I can fathom a couple of reasons for this. For one thing, Friday nights have never been great for struggling TV series (ask Joss Whedon). For another, Cinemax has yet to have its critical and cultural breakout series like HBO and Showtime have. People might be forgiven for still thinking of it as Skinamax first and foremost, which probably doesn’t help the show’s profile.
Which is a shame, because The Knick‘s become one of my favorite shows on TV right now. Part of that’s down to the wonderful world building that’s inherent in a show that’s set in 1900-1901 (I discussed something similar in an old review of Mad Men). But part of it’s down to one element of the show that’s a complete and utter anachronism – the score.
Cliff Martinez – a long-time Soderbergh collaborator – could have taken the safe route and used music of the period (or new music styled to sound like the music of the period) as a means to deepen the world building.
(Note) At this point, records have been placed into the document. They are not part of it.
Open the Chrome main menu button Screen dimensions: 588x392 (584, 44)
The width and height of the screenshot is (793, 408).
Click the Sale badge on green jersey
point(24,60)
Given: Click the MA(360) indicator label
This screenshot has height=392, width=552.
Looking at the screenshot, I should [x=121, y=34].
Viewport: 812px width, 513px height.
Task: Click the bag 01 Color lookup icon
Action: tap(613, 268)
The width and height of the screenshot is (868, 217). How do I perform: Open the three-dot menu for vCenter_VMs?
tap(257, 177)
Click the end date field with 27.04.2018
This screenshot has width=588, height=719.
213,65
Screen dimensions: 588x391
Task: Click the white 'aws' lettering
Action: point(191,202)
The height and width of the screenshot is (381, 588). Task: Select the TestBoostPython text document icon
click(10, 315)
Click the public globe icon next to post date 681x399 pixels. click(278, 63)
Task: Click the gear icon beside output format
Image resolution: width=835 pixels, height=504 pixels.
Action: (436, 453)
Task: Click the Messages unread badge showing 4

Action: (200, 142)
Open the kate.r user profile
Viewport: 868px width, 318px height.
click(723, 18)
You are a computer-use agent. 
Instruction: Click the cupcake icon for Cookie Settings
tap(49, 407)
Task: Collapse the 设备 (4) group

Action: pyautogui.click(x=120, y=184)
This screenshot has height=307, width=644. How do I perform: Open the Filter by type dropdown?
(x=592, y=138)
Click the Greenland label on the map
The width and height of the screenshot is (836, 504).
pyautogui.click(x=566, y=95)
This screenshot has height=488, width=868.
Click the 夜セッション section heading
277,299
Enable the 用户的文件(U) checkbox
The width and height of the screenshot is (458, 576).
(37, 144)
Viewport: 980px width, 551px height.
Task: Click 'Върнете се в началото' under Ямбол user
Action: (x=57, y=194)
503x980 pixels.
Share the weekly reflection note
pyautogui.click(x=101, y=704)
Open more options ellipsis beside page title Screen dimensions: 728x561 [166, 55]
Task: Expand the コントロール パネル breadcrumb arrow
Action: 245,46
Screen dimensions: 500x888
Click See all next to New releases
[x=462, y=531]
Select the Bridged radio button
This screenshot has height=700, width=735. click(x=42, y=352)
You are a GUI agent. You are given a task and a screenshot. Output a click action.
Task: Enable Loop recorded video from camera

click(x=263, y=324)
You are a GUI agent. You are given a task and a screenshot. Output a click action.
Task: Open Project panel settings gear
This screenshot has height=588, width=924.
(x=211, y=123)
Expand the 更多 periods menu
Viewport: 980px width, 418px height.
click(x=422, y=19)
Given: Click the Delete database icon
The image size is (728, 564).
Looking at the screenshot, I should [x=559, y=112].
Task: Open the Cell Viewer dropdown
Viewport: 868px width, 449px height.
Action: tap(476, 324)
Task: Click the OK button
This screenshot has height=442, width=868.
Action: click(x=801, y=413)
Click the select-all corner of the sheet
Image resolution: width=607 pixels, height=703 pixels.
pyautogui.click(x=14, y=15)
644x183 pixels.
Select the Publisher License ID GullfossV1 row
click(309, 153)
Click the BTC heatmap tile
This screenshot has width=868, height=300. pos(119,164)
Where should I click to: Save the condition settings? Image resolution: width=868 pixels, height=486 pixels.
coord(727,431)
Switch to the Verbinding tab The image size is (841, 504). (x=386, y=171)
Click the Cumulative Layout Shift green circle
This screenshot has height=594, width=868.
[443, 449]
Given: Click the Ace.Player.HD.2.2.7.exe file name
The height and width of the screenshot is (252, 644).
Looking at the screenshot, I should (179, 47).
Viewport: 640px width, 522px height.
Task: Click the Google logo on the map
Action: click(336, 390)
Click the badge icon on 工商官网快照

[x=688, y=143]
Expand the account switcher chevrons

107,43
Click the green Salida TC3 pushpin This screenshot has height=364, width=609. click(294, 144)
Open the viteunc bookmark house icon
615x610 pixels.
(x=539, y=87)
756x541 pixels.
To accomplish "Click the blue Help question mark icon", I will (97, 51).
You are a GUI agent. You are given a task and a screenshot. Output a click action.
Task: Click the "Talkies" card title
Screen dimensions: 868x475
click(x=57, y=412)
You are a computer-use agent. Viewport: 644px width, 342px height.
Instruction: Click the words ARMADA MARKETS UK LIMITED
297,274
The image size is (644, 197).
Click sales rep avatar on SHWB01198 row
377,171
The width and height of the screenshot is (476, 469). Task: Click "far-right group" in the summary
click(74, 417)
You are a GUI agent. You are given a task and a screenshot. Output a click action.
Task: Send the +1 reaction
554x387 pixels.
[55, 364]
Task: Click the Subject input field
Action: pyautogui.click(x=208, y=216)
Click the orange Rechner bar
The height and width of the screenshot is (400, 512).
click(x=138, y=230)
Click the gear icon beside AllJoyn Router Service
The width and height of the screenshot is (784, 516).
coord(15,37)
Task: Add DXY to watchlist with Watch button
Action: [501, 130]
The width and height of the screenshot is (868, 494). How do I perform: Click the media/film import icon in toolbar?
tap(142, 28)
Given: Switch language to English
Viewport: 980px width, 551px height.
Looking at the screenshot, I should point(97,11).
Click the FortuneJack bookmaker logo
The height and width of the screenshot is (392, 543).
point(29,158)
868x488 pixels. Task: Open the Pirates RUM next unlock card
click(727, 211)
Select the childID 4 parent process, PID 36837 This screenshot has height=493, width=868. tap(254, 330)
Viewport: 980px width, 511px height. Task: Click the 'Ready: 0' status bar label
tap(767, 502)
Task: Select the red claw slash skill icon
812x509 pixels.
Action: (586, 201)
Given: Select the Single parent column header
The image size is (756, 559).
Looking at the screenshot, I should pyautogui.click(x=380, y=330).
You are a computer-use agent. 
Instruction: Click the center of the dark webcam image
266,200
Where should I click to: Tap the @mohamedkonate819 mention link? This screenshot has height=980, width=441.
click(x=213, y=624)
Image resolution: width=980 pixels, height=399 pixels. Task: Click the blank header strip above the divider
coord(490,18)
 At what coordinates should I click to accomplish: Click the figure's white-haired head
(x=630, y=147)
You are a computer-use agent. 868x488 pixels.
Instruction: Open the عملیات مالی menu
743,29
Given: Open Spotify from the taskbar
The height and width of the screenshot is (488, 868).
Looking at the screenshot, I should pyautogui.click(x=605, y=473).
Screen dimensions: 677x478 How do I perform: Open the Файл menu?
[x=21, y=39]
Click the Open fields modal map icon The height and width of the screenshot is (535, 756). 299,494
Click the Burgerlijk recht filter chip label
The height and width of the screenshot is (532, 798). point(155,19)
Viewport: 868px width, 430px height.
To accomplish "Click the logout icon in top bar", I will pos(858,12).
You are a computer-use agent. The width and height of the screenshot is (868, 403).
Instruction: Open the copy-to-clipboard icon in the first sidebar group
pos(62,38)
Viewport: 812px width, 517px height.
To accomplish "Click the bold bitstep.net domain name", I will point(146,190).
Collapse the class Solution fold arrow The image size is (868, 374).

Instead, the score is entirely electronic, full of burbling sequencers and noises that weren’t even contemplated in 1901, much less actually heard. It shouldn’t work, but it does, and brilliantly.
I think that’s because the story of The Knick is one of cutting edge advancements in science, even if it’s science that’s more than 100 years old and sometimes hilariously wrong. Even though electronic music has been around in popular culture for decades it still sounds vaguely “futuristic.”
But it also allows Martinez to do things in service of the story telling that would be impossible with a more traditional score. Brandon Nowalk, writing about the latest episode at the AV Club, describes one example. It involves a regular character’s father, a preacher, who comes to visit from home (which is West Virginia, if I’m not mistaken). Naturally, he winds up preaching:
He talks about the diversity of New York City and how all its exotic peoples have as much to learn from them, good God-fearing Christians, as they do from the exotic peoples. Okay, he speaks in tongues a few times. It’s a ballsy move after calling actual Earth languages he’s overheard on his visit “strange tongues from Babel.” He claims it’s God speaking through him. And then composer Cliff Martinez, whose work is often beyond my ability to express, ramps up the theremin sounds like it’s a classic sci-fi horror scene. AD invites the congregation to sing, and we pan back to Lucy, joining in with everyone else without hesitation. Soon the spooky sounds drown out the singing so we’re watching a silent group move in unison to the oooh-OOOH of the theremins and thump-thump-thump of the beat. There’s no clue in Lucy’s performance as to what could be the matter, but maybe that mindless conformism is the point, a demonstration of AD’s power. It’s a thrilling scene that somehow remains essentially elusive.
You can see that scene for yourself here. It’s just one example, but it’s a really good one. And while that’s only one aspect of a show that’s really hitting on all cylinders, it’s the one that most clearly sets it apart from its peers.